- [Action item]:
Exact copy, pictures excluded: set down only the lines from the one with "Given: Toggle the" through the end of the entries, keeping both end lines.

- [Source data]:
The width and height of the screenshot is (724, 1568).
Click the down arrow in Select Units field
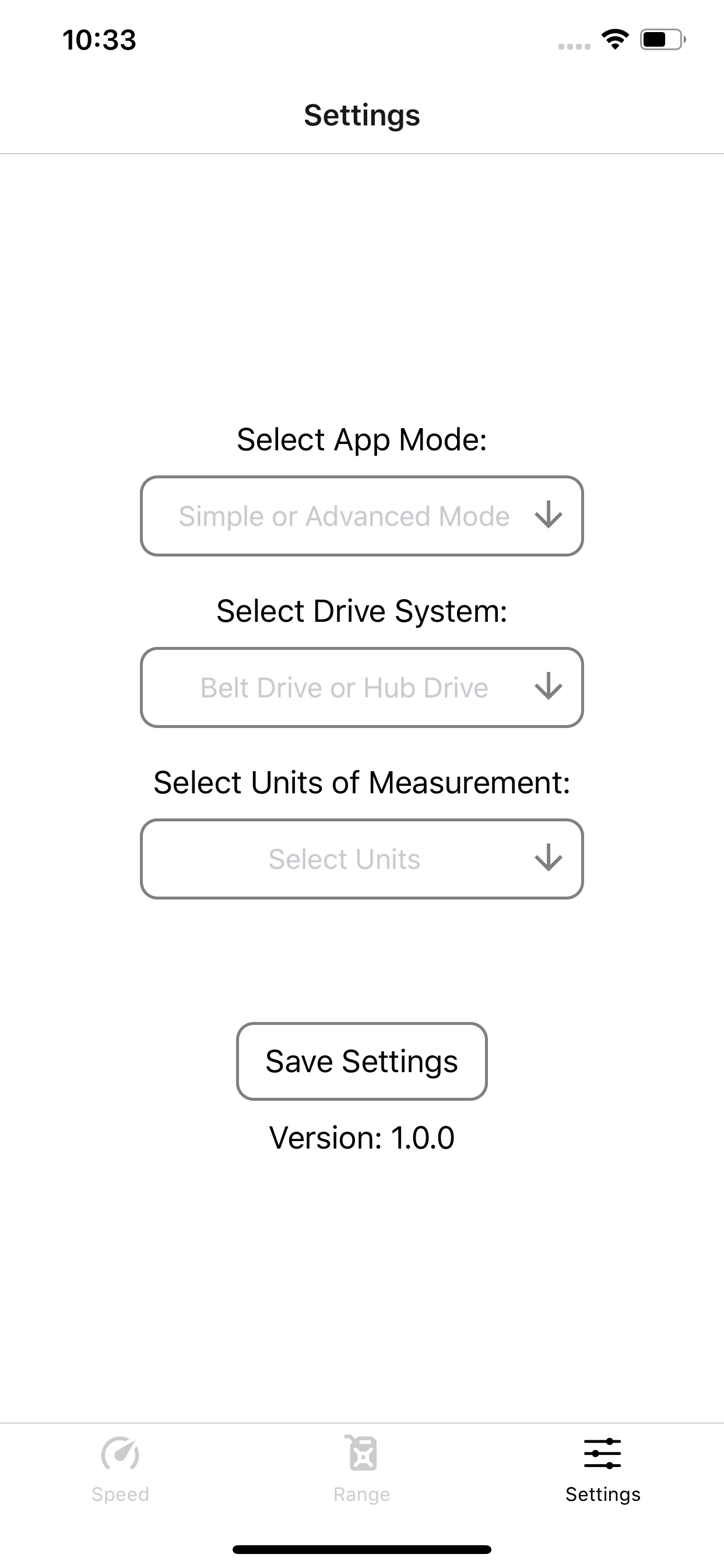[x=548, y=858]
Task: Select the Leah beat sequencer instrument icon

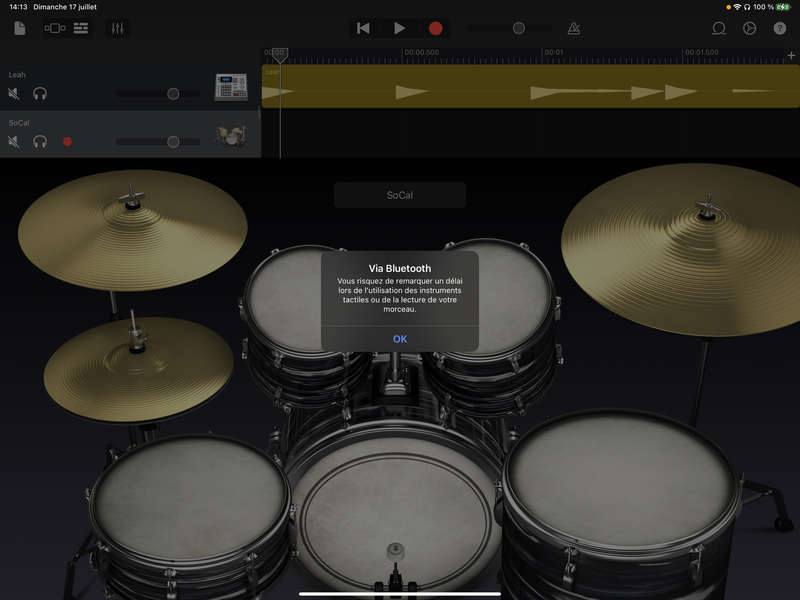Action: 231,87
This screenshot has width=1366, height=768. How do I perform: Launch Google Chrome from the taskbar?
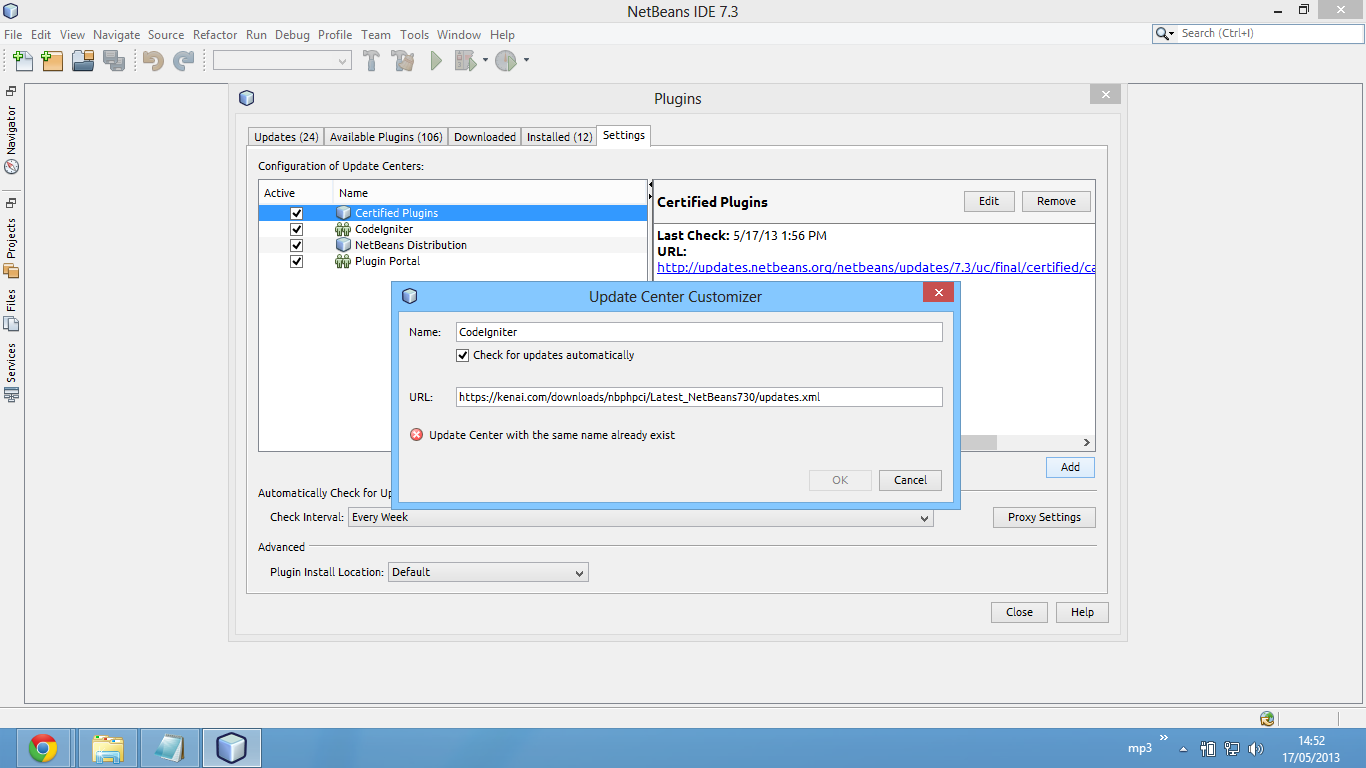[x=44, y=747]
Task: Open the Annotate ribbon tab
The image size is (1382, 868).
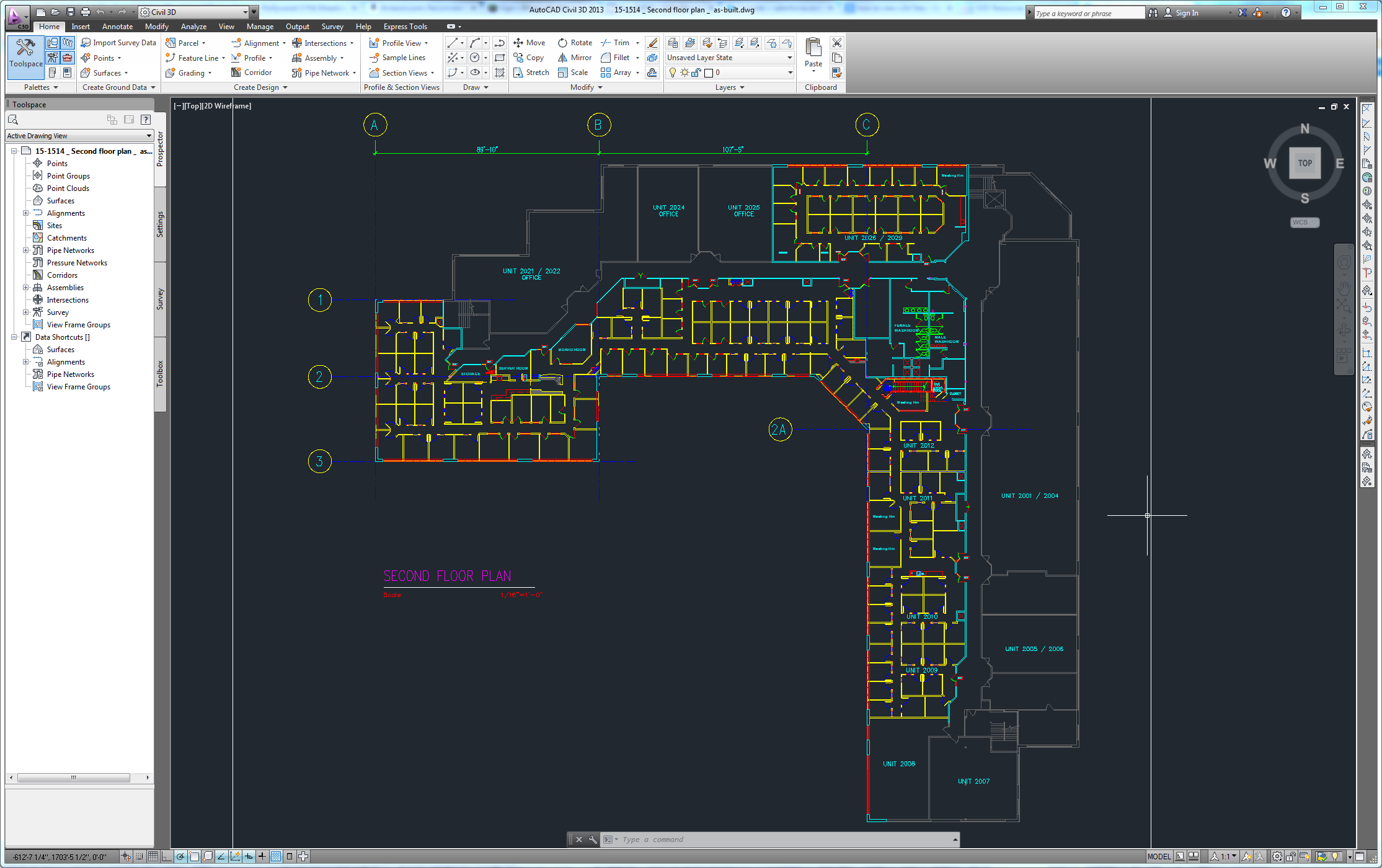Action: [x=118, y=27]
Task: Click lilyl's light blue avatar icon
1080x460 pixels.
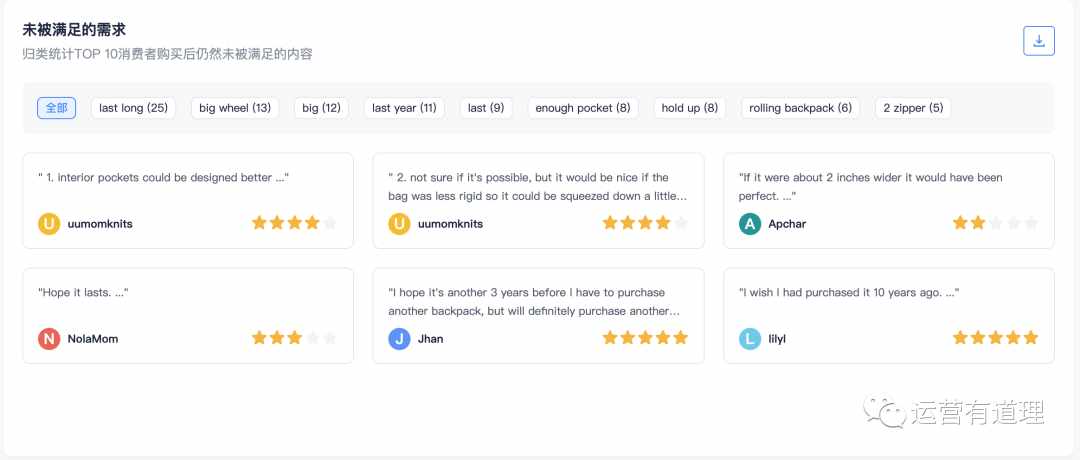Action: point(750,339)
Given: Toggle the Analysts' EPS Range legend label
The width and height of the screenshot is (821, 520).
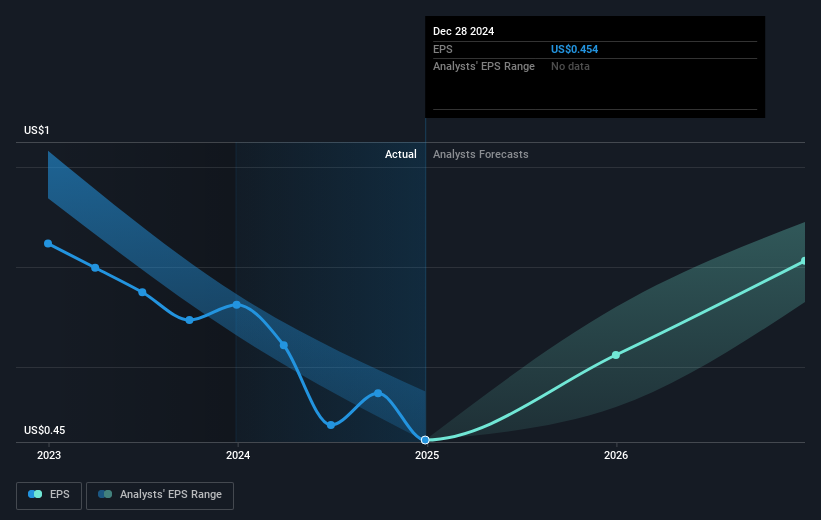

- [Solution for this exercise]:
Given: Toggle the Analysts' EPS Range legend label
The width and height of the screenshot is (821, 520).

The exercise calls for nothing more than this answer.